I know that sounds insane, but hear me out: D&D is not a game, it is a games console. You don't actually "play D&D." You play "Dragon Heist" or "Tomb of Annihilation" or "Ghosts of Saltmarsh" or "your GM's homebrew campaign" or "the plot of Critical Role Season 1 reconstructed from memory" on D&D.
For quite a long while now - possibly literal decades - D&D hasn't even been the best games console, but it's been "the one everyone knows about" and "the one my friends have" and in fact it's "the one whose name is almost synonymous with the entire medium of TTRPGs," like how "Nintendo" or "Playstation" could just mean "games console" to people who didn't understand games consoles. They might not have heard of a "tabletop roleplaying game," but most people have heard of "Dungeons & Dragons."
For this extended metaphor, D&D is Nintendo back in the 90s, or Playstation in the 2000s. Sometimes you say "oh let's go to my house and play Nintendo" or "c'mon dude I wanna play Playstation" but you're not actually playing Nintendo or Playstation, you're playing Resident Evil or Super Mario Bros or Jurassic Park or Metal Gear Solid or whatever on a Nintendo or a Playstation.

Information shown

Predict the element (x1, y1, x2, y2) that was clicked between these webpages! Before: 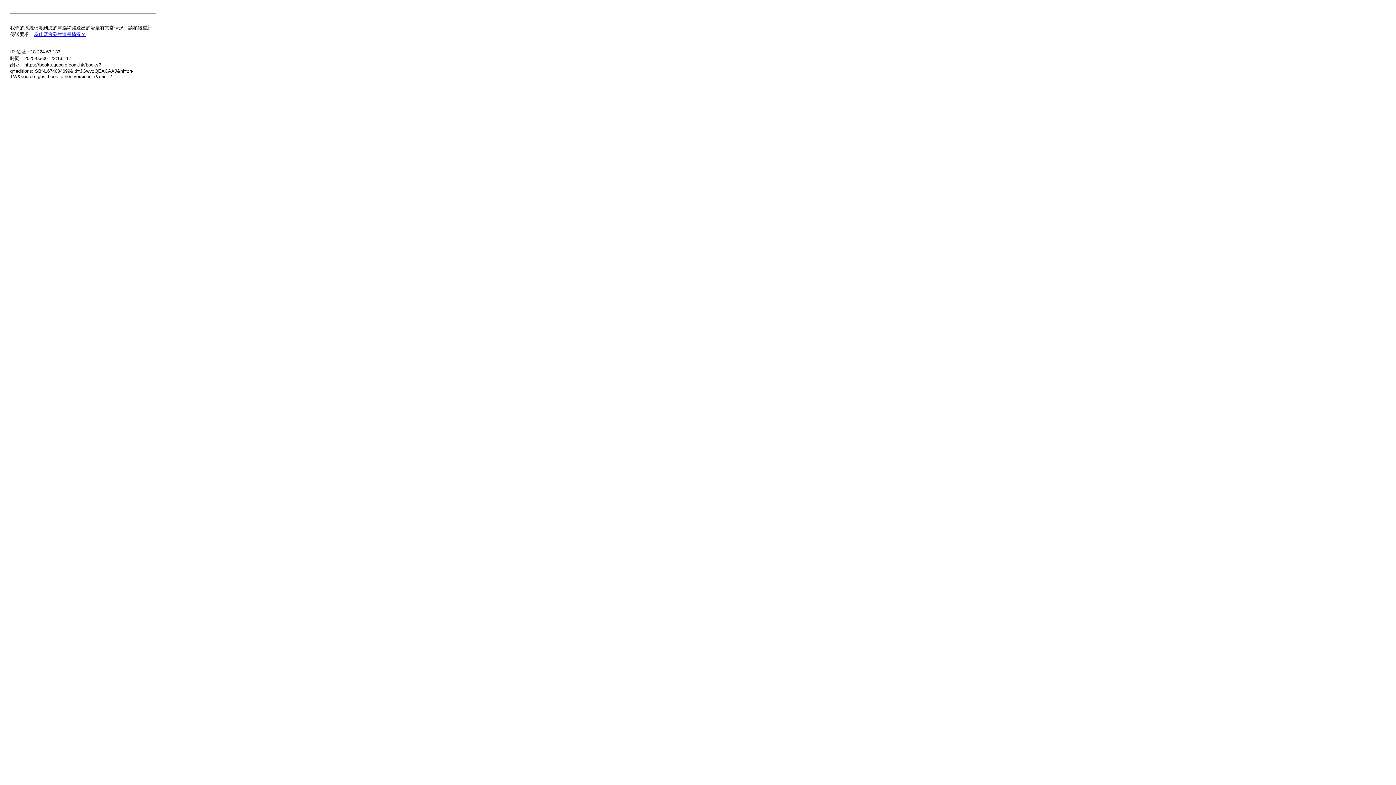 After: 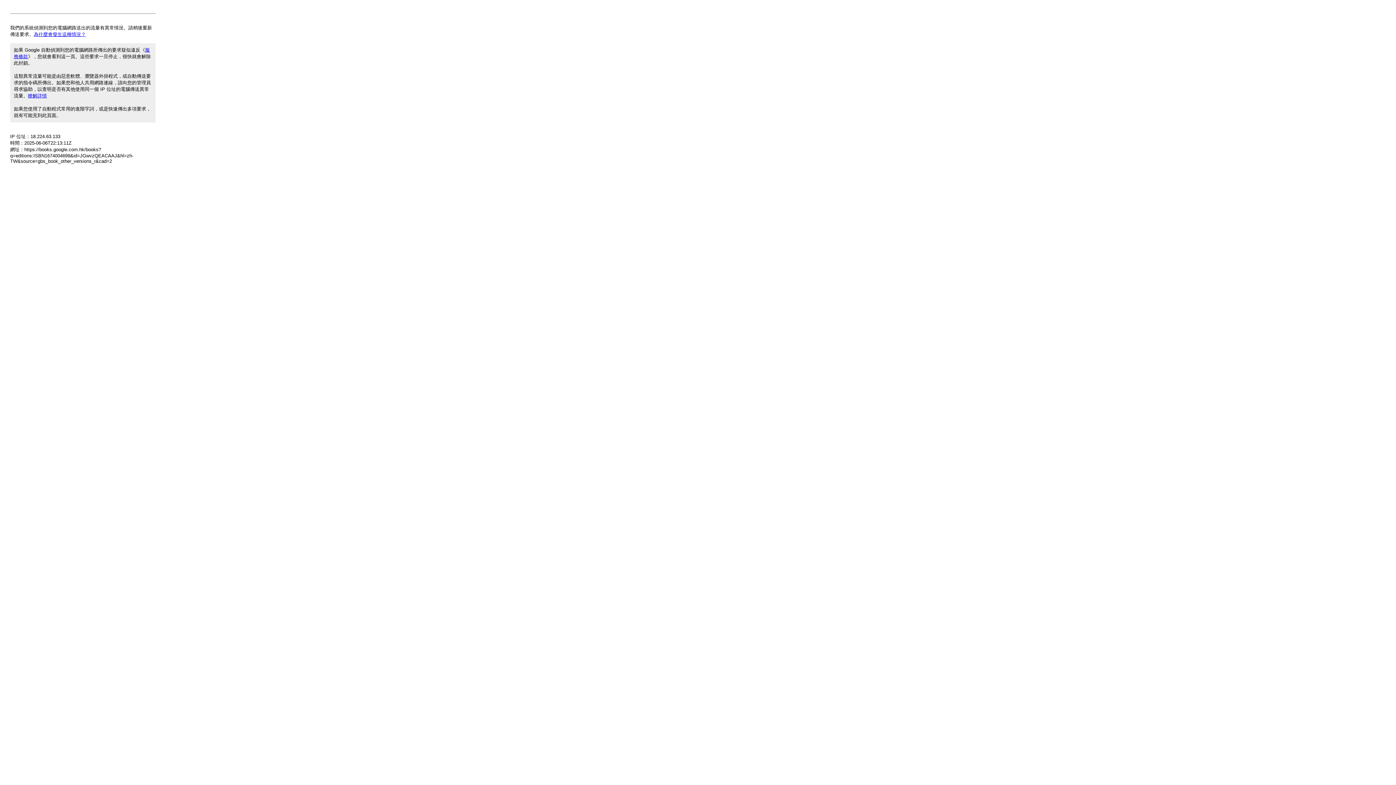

Requirements
[1] Answer these from the D&D passage, one line each:
(a) What does the passage say D&D is, rather than a game?
(b) For how long, possibly, has D&D not been the best games console?
(c) Which consoles, and from which decades, stand for D&D in the extended metaphor?
[2] Decide whether each statement agrees with the D&D passage. Give yes or no, followed by the passage's deciding words.
(a) D&D has always been the best games console.
(b) Someone who says "let's play Nintendo" is actually playing Nintendo.
(c) Metal Gear Solid appears among the titles played on a Nintendo or a Playstation.
[3] Write the next paragraph of the D&D passage, picking up after its final sentence.

Solved problems
[1]
(a) A games console.
(b) Possibly literal decades.
(c) Nintendo in the 90s, or Playstation in the 2000s.

[2]
(a) No: "D&D hasn't even been the best games console"
(b) No: "you're not actually playing Nintendo or Playstation"
(c) Yes: "Resident Evil or Super Mario Bros or Jurassic Park or Metal Gear Solid or whatever on a Nintendo or a Playstation."

[3]
Now, this metaphor is going to get even more tortured, but remember how when the PS2 and the original X-Box came out, they used a standardised DVD format, but the Nintendo console in that generation, the Gamecube, used discs but they were this proprietary tiny little disc format that they had control over? That essentially meant that it was really difficult to make third party titles for the Gamecube that did literally anything that Nintendo didn't want them to do, and also essentially gave Nintendo an even greater ability to skim money off the top of any sales?
So that must've seemed like a smart business decision in their heads. But the PS2 and the X-Box used DVDs. This was a standardized format which gave Microsoft and Sony way less control over who made games for their consoles, but that actually turned out to be a good thing for gaming, because it meant that the breadth of games that you could play on their consoles was massively increased even if some of them were games Microsoft and Sony didn't really approve of. (Also it's worth nothing that the PS2 and the X-Box could just play DVDs, which meant if your household was on a budget, you didn't need a separate DVD player - your games console could do it for you! This was actually a huge selling point!)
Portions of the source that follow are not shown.